• Task details:
All that is needed is each line of the entries holding the word "computer", copied as it stands.

= = =

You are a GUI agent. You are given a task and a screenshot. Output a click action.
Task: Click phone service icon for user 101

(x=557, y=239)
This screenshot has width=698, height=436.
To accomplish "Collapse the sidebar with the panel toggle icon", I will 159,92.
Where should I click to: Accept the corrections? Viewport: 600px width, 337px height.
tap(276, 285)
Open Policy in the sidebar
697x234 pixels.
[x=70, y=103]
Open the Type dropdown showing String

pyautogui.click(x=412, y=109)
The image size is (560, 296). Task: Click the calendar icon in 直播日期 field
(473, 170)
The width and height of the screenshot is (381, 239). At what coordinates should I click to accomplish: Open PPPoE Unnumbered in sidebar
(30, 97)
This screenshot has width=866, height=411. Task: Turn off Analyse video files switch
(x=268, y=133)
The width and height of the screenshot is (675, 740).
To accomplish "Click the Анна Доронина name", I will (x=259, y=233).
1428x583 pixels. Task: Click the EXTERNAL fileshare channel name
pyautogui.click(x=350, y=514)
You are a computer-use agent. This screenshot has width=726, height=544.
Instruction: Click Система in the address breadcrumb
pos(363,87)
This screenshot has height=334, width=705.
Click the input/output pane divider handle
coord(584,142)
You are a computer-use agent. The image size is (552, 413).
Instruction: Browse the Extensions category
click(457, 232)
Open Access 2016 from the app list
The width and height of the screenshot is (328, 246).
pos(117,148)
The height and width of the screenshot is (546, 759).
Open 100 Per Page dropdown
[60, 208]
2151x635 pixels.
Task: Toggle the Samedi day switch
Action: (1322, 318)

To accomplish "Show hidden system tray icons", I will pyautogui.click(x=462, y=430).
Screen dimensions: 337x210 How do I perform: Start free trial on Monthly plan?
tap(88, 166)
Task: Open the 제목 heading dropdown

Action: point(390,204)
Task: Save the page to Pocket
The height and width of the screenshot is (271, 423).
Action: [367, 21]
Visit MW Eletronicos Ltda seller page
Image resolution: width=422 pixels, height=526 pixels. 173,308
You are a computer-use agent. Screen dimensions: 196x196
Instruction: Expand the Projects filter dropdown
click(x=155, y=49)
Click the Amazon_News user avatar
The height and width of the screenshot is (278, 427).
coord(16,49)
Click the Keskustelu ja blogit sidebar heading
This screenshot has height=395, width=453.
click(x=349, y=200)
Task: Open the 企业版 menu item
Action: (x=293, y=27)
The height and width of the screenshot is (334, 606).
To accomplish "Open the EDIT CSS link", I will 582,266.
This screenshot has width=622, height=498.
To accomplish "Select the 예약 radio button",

= = =

• Solution for this task:
You are a computer-use agent. This screenshot has width=726, height=544.
You are a computer-use agent. The image size is (552, 413).
You are a computer-use agent. Screen dimensions: 196x196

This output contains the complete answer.